Broedvogels tellen met een drone
1 juli 2020
Het is inmiddels zomer, maar in het Waddengebied is het broedseizoen nog steeds in volle gang. Vooral in broedkolonies is het een drukste van jewelste. Uit de lucht worden de broedkolonies van visdiefjes, kluten en andere vogels met drones in kaart gebracht.
In broedkolonies in het Waddengebied is het momenteel een drukste van jewelste. Visdiefjes vliegen af en aan met visjes. Kluten zoeken voedsel met hun kuikens. Daarboven vliegt een drone af en aan, met een camera. Want, zo blijkt: vanuit de lucht zijn de meeste broedkolonies veel beter te tellen dan op de traditionele wijze, door waarnemers met kijkers vanaf de grond. Je kunt alleen niet alle soorten goed tellen met een drone.
Veel soorten broedvogels, zoals kluut, scholekster en visdief, gaan in het Waddengebied al jaren in aantal achteruit. Daarom coördineert Vogelbescherming het meerjarige samenwerkingsprogramma Wij&Wadvogels. Voor dit project zullen veel beschermingsmaatregelen worden genomen om de broedgebieden van deze soorten te verbeteren. Om de effectiviteit hiervan te meten, zullen onder meer de aantallen broedvogels goed geteld moeten worden. Eén van de nieuwe technieken die daarbij wordt gebruikt, is het gebruik van drones. Maar hoe betrouwbaar zijn tellingen met drones?
En zijn ze verstorend voor vogels?
Om deze vragen te beantwoorden heeft een consortium van de Rijksuniversiteit Groningen, Sovon Vogelonderzoek Nederland en the Fieldwork Company afgelopen voorjaar op dertien verschillende locaties broedkolonies geteld, op twee manieren: vanuit de lucht met een drone en vanaf de grond, door waarnemers met kijkers.
Kalibratie
De afgelopen jaren is er door veel beheerders in het Waddengebied al ervaring opgedaan met broedvogeltellingen via drones. De resultaten zijn veelbelovend, maar nog niet gestandaardiseerd vastgelegd. Vanuit de lucht tellen met een drone levert vaak méér vogels op dan tijdens een grondtelling. Dat komt waarschijnlijk omdat er dan geen planten in het zicht staan en er vanuit de lucht weinig nesten worden gemist. Dat betekent dus dat tellingen met drones en grondtellingen niet één op één met elkaar te vergelijken zijn. Daarom worden de dronetellingen in dit project direct gelinkt aan grondtellingen, zodat beide methodes met elkaar gekalibreerd kunnen worden. Dit is belangrijk om de het aantalsverloop van kustbroedvogels goed in de gaten te kunnen houden.

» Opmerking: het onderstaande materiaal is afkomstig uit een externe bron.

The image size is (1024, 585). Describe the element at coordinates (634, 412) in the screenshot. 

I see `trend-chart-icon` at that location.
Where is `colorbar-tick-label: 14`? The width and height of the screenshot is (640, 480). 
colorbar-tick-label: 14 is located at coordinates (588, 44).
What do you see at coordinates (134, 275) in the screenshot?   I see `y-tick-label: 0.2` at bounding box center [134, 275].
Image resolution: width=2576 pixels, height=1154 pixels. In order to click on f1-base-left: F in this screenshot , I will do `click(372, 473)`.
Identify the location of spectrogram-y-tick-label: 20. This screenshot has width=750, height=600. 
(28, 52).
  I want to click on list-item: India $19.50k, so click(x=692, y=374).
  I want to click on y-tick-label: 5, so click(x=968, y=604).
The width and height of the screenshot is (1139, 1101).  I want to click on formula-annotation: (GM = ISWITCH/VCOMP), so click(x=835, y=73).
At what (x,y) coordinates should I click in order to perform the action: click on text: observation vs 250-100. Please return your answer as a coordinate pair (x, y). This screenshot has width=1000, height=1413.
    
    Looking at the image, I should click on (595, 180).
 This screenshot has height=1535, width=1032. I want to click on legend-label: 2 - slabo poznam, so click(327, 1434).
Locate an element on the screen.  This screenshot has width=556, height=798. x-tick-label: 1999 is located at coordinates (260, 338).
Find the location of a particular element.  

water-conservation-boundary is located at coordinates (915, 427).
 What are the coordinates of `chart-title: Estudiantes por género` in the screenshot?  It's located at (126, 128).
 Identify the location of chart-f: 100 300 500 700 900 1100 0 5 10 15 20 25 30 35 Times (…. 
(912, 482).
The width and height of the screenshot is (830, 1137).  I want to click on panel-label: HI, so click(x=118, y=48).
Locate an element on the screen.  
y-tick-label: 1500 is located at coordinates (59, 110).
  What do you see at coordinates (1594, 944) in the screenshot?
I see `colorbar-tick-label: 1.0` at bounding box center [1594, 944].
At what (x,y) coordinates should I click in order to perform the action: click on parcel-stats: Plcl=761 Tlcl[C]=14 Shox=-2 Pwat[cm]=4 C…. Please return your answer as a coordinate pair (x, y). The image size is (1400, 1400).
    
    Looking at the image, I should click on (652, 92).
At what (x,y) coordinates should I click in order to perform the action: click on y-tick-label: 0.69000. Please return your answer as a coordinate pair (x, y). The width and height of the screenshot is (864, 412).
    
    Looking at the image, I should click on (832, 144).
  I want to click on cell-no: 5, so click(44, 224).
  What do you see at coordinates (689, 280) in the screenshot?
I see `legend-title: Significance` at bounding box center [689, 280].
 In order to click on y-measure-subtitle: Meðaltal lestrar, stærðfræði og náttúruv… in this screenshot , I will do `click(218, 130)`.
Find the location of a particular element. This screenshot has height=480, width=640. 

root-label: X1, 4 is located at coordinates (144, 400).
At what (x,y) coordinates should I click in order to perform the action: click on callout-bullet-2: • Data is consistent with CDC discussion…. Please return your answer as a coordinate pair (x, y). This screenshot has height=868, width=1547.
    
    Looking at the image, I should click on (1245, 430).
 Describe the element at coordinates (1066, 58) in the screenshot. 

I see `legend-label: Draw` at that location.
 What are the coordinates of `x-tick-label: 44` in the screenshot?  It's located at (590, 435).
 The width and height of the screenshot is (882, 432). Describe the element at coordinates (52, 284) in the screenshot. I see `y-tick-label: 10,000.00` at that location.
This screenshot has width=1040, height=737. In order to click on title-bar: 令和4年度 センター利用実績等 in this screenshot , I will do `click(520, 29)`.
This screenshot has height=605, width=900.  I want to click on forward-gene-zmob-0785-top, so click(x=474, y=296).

Kluut gevoelig voor verstoring, kokmeeuw niet
Het onderzoek richt zich op dit moment op een zevental broedvogels: kokmeeuw, grote stern, visdief, zilvermeeuw, kleine mantelmeeuw, lepelaar en kluut. Enkele soorten, zoals grote stern en kokmeeuw, blijven stoïcijns op hun nest zitten als een drone op dertig meter over de kolonie heen scheert. Daarentegen blijken soorten als kluut gevoelig voor verstoring. Onderzoeker Annelies van Ginkel van de Rijksuniversiteit Groningen vertelt: “Bij elke dronevlucht, zelfs op zestig meter hoogte, vliegen kluten van hun nest, al zijn de meeste wel weer binnen twee minuten terug bij hun eieren of kuikens. Voor deze verstoringsgevoelige soorten lijken dronetellingen dan ook geen geschikte methode, omdat vogels op hun nest moeten blijven zitten om ze te kunnen tellen.”
Door het onderzoek kan per soort de beste methode voor het tellen van broedkolonies worden bepaald. Ook zal er een protocol worden opgesteld voor verantwoord professioneel dronegebruik bij en in broedkolonies van kustvogels.
Dit onderzoek wordt gefinancierd door het Waddenfonds, de Waddenprovincies en het Ministerie van LNV en kon worden uitgevoerd dankzij de ondersteuning van de terreinbeherende instanties in het Waddengebied: Natuurmonumenten, Staatsbosbeheer, Groninger Landschap, provincie Groningen en Landschap Noord-Holland.